Во тьме, к которой постепенно привыкли глаза Лисоньки, она различила, что Тауберт одной рукой раскрыл шкатулку, которую держал на коленях всю дорогу, вынул два пистолета. Страшно, тускло блеснула серебряная насечка; один из них он сунул за пояс, другой за голенище и, все так же удерживая ямщика, повернулся к Лисоньке; она ощутила губами его похолодевшие губы.

– Эй! Не медлите, не то так в возке и поляжете! – зарыкал снаружи уже другой голос, куда зычнее и грубее прежнего.

– Прощай! – выдохнул Тауберт, и Лисоньке почудилось, что ее лица коснулся клуб снегового ветра. – Прощай, meine liebe!.. Молись за меня! – Он с силой потянул Лисоньку вниз, на пол возка, и толкнул ее под сиденье, сунув в руку небольшой нож. – Разрежь сзади полог возка, но тихо, тихо!
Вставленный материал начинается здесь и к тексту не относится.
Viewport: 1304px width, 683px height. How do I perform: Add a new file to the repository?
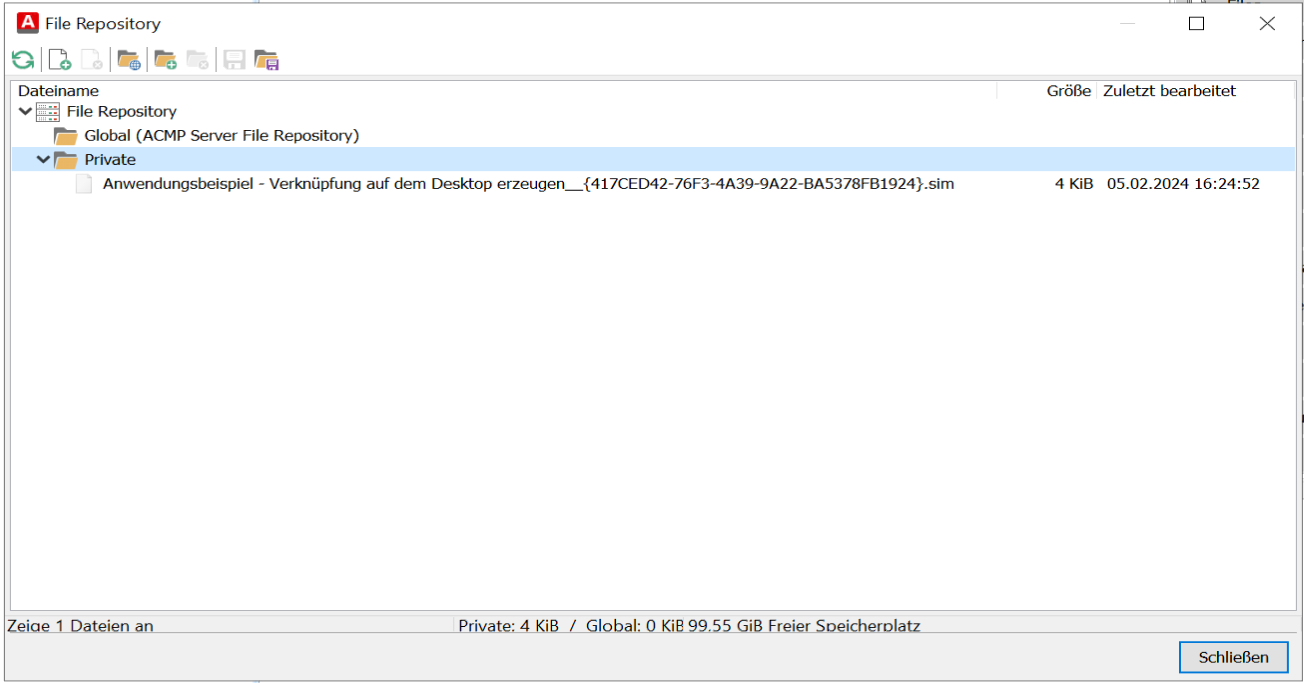click(x=59, y=59)
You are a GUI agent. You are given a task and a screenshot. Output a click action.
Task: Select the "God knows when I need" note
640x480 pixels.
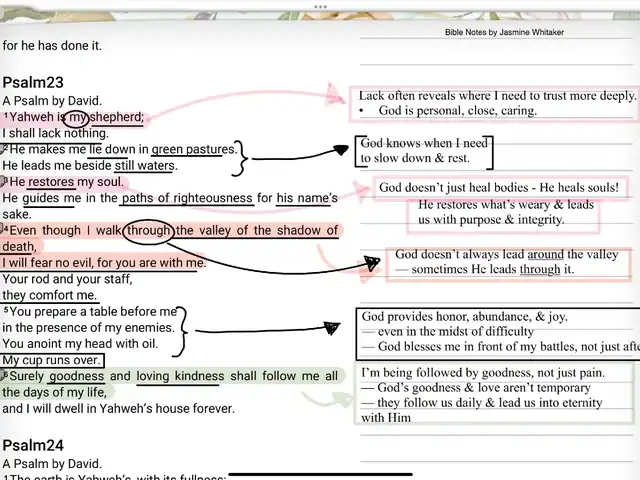pos(425,150)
Будто тебя нет. А как я крикну: «Laufen!»[17] – осторожно выскользни и беги, беги! Храни тебя бог! – С этими словами он в последний раз скользнул по ее лицу губами и, вытолкнув из возка ямщика, выскочил следом.

И… весь самоотверженный план, измысленный благородным разумом Тауберта, рухнул в один миг, ибо их встретил на дороге дружный залп раздраженных долгим ожиданием разбойников. Оба, старый ямщик и молодой барон, упали замертво, пронзенные десятком пуль.

Несколько пуль прошили возок, одна обожгла плечо Лисоньки, скорчившейся под сиденьем. Измученная страхом девушка лишилась чувств.

Это ее и спасло.


Когда Лисонька открыла глаза, бледный свет проникал сквозь продырявленные стенки возка. Полсть была откинута, только шум леса долетал до ее слуха.

Она никак не могла сообразить, где находится, и, только ощутив тупую боль в плече, где к ране прилип пропитанный кровью рукав, вспомнила, что произошло.

Будто вихрем подхваченная, вылетела из возка.

Ранний холодный рассвет занимался над лесом. Дорога была пуста. Засека разобрана. Рядом с возком валялись два открытых сундука; весь бывший в них багаж Тауберта исчез. Поскольку сундуки были привязаны позади возка, грабители, очевидно, сочли, что это вся их добыча, а, заглянув внутрь, в темноте не заметили хрупкой фигурки, сжавшейся под сиденьем.

Взгляд Лисоньки скользнул по легким перьям облаков, по золотисто-зеленому осиннику, тревожно шуршавшему мелкими пятаками листьев, и вдруг замер при виде скорчившегося тела в сером армяке, с растрепанными седыми волосами. А рядом, лицом вверх, без плаща и мундира, босой, лежал Тауберт, твердо и холодно глядя на Лисоньку серо-стальными мертвыми глазами.


Разумеется, ни о чем этом Николка Бутурлин не знал и знать не мог. Просто когда по городу разнеслась весть о внезапной смерти вдовы-ростовщицы, он вместе с остальными должниками Елагиной отправился в ее дом, якобы понукаемый желанием воротить заклад свой, а на самом деле – в разведку. Он знал, что у Лисоньки была какая-то кузина; у нее и надеялся Бутурлин узнать хоть что-нибудь о толках, ходивших вокруг смерти Неонилы Федоровны.